I have helped her set up a vpn connection in the NetworkManager so she can easily start the connection manually. The trouble is that she's got a trouble with getting in her account at the moment, the trouble I am trying to resolve without any noticeable progress so far. The only way for her to get to her account is to do Ctrl+Alt+F1, log in in the console, stop GDM and start X with startx. That's why I need the connection being established on boot so I could ssh into her laptop. I have set up the manual connection as per the link I posted in the first post but I do not know how to to start it on boot.

[foxy123]

I wonder if I put

Code:

pon myvpn nodetach

in the rc.local will it work and will it cause any problem?

[TheFu]

I don't know. I've never heard of any ISP requiring the use of a VPN for connections. That is completely new to me.
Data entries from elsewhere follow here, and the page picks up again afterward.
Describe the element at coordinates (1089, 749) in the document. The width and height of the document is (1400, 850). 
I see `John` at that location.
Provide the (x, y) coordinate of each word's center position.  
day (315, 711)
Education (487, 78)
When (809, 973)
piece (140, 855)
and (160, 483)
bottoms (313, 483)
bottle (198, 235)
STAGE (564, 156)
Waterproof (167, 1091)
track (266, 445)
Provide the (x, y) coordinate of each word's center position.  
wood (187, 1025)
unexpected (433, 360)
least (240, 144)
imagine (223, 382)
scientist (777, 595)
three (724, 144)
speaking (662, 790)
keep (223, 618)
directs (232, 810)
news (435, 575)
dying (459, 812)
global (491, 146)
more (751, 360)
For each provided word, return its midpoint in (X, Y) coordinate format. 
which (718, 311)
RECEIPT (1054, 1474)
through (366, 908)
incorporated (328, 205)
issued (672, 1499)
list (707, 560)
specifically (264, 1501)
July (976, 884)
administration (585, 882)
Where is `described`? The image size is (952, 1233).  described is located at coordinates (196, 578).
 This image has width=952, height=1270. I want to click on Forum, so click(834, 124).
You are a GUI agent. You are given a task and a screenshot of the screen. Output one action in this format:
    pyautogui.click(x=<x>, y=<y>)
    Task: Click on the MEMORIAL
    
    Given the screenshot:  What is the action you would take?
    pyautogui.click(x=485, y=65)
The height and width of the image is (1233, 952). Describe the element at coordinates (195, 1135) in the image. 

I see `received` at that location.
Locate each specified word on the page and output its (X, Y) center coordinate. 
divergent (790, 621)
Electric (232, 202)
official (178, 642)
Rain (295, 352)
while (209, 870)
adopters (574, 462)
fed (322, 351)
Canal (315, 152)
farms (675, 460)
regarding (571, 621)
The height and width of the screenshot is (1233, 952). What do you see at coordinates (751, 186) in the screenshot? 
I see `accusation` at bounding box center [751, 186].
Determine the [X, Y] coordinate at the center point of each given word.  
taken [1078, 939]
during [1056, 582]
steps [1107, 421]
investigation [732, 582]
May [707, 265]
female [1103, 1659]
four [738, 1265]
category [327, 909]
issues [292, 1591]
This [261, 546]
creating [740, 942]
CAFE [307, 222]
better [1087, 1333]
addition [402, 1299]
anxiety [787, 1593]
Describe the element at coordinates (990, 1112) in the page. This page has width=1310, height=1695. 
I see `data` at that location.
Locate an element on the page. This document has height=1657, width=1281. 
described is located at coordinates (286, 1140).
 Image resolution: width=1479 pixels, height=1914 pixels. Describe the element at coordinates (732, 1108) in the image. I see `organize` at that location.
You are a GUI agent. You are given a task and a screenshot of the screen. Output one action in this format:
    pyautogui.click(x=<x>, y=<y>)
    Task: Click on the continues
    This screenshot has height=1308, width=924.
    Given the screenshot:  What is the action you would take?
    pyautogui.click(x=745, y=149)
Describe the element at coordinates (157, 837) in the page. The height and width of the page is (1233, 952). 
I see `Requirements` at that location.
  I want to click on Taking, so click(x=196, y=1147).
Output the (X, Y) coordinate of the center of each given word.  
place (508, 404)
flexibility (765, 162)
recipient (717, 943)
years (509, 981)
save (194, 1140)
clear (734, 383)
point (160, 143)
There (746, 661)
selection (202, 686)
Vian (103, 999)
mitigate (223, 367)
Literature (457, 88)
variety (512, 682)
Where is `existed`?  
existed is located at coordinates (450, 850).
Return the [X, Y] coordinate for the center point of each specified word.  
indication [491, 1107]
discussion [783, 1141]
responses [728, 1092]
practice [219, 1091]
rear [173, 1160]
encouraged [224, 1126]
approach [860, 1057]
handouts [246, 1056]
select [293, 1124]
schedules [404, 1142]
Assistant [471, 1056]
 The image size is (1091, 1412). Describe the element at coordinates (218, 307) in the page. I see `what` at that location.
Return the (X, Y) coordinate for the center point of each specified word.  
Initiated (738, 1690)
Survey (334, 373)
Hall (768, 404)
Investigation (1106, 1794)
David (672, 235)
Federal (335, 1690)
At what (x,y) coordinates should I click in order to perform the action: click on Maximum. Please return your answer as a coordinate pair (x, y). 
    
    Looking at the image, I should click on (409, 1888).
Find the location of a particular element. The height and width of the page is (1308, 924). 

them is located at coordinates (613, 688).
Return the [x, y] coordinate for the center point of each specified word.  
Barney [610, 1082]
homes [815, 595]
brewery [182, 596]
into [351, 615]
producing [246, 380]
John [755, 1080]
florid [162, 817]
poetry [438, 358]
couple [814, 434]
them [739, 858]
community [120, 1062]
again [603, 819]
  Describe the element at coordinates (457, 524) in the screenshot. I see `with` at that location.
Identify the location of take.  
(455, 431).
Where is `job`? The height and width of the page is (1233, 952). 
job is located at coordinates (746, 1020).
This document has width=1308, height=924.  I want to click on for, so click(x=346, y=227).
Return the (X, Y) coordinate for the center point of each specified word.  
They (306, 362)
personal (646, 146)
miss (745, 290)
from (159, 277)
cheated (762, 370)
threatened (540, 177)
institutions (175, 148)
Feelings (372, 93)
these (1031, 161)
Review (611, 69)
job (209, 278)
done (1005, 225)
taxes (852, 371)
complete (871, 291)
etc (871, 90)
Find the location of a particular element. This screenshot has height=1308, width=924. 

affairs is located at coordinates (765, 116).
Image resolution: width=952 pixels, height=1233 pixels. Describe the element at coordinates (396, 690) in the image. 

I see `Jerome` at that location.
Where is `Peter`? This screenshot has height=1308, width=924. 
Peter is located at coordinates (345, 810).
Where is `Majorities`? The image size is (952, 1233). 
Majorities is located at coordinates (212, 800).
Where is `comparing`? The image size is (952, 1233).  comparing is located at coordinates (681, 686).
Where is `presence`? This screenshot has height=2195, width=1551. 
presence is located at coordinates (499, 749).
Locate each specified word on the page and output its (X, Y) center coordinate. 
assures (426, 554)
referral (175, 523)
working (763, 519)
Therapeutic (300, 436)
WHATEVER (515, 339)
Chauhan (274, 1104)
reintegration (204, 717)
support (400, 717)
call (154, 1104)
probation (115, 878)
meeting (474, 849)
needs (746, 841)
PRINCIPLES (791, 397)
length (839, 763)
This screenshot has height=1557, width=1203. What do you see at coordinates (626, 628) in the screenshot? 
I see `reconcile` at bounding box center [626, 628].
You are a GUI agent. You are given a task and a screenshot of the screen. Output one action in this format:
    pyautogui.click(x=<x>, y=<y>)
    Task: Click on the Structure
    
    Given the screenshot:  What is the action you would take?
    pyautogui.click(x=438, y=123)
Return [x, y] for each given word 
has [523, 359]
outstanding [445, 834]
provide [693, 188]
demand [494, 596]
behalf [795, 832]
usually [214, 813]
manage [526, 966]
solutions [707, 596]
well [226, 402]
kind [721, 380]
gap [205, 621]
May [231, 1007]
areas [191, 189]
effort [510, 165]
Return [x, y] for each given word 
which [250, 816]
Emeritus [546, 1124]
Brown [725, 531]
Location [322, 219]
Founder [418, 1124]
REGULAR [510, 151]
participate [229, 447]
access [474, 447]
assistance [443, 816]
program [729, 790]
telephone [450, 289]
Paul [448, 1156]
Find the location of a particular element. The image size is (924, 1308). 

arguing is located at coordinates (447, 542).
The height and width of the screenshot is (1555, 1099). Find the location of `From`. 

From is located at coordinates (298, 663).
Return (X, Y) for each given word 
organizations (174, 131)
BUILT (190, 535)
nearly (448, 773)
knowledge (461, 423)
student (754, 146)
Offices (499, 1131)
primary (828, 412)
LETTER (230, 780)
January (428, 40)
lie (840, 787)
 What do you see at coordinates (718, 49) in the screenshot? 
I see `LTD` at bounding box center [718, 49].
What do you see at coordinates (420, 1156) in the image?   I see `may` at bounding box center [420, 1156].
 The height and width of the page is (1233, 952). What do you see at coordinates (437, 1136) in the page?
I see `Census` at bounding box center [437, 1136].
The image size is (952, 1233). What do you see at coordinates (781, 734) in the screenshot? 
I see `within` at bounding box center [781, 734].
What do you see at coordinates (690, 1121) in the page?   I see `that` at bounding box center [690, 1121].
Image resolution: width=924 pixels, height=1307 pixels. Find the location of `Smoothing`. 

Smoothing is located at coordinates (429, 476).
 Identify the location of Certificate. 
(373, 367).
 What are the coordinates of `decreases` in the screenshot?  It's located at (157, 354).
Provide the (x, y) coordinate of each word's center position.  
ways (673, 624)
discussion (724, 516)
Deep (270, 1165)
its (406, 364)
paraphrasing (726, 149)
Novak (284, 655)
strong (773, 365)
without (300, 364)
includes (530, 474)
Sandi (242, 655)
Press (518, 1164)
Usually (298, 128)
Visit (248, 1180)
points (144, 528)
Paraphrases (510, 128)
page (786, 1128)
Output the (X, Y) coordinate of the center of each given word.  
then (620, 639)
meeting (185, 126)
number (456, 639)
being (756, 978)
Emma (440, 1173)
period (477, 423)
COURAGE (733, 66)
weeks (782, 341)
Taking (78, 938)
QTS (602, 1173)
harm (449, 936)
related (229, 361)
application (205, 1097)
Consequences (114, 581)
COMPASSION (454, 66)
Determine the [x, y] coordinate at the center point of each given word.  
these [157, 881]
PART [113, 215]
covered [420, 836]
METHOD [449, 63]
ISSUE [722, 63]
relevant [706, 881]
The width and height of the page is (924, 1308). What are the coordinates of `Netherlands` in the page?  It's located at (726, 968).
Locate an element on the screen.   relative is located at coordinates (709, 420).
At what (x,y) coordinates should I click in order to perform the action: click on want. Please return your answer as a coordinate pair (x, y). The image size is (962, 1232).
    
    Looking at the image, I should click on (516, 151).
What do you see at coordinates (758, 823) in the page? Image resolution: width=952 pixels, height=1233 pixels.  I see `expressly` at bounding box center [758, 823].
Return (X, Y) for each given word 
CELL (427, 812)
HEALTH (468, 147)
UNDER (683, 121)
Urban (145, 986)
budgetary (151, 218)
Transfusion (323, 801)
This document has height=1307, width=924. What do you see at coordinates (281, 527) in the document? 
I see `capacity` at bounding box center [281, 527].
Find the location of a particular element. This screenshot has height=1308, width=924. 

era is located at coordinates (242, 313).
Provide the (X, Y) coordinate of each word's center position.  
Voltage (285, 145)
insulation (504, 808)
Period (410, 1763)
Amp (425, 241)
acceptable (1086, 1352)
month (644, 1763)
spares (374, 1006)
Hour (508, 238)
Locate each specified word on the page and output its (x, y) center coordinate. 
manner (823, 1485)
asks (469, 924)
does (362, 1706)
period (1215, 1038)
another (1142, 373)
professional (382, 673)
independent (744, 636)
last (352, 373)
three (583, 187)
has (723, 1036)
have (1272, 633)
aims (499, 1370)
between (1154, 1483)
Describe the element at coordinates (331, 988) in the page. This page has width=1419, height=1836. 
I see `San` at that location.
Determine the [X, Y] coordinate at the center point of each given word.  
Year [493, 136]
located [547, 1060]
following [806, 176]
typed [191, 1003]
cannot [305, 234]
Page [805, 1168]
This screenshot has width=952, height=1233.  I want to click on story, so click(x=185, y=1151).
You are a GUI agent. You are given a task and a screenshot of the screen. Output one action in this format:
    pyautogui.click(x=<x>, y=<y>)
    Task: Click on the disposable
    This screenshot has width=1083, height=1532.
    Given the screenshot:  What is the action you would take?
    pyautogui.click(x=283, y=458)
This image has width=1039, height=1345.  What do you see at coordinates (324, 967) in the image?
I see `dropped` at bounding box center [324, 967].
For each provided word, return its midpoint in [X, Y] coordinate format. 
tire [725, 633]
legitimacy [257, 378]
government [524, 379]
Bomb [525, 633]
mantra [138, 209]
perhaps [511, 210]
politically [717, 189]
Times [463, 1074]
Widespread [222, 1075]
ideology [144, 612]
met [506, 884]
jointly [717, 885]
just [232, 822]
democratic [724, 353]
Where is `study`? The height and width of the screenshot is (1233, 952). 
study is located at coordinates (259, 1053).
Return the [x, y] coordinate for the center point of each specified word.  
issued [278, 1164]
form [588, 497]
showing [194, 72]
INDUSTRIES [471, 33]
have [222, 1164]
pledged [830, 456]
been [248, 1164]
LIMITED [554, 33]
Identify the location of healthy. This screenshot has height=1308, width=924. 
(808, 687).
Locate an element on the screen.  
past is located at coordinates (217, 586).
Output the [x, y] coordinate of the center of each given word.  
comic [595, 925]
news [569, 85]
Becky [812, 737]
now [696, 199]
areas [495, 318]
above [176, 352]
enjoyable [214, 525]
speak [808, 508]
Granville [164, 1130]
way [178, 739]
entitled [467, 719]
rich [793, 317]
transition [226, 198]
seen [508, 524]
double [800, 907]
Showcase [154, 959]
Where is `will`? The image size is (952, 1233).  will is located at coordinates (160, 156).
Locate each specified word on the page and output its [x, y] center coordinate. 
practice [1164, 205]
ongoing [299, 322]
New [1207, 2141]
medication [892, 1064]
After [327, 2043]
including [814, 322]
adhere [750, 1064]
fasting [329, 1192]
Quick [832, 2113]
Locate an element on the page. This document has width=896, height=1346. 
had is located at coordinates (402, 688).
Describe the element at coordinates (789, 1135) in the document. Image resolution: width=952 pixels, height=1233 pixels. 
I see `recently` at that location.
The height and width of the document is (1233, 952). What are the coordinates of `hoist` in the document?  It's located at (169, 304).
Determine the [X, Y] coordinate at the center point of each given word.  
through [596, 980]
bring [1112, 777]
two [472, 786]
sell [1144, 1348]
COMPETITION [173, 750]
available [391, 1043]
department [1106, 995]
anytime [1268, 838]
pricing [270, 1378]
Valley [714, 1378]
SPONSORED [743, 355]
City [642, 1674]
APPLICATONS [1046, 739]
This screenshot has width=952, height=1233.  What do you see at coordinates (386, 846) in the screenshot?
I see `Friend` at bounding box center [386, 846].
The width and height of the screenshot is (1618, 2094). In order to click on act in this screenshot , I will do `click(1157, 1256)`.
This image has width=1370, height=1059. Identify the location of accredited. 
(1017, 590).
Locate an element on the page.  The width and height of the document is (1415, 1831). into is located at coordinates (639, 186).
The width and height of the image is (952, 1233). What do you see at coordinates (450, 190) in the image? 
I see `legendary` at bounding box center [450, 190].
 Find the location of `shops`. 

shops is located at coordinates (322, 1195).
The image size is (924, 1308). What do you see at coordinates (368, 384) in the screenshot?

That code makes lots of assumptions that doesn't usually work in scripts.
* Never trust the PATH
* Never assume a CWD
* Always know which userid it runs under.

pon is their proprietary VPN app? Specify it with a full path, not just hoping it is found in the $PATH somewhere

"myvpn" is probably the VPN configuration, correct? That is probably stored somewhere in a file. You can't assume the file with the settings will be located automatically. You need to fully specify the path to it.

If any environment variables are required to be set before the VPN can work, then you need to set them. rc.local doesn't really have much environment at all. That is for safety. It does run things as root, after all.

"nodetach" might be the VPN endpoint from the ISP? Is a FQDN possible?

Finally, when you run anything from rc.local, it runs as "root", not whatever the normal userid is. That might work and be fine, but if it isn't you'll need to prepend an su - {userid} -c in front to switch to the desired userid.

Besides that, I think it should work just find.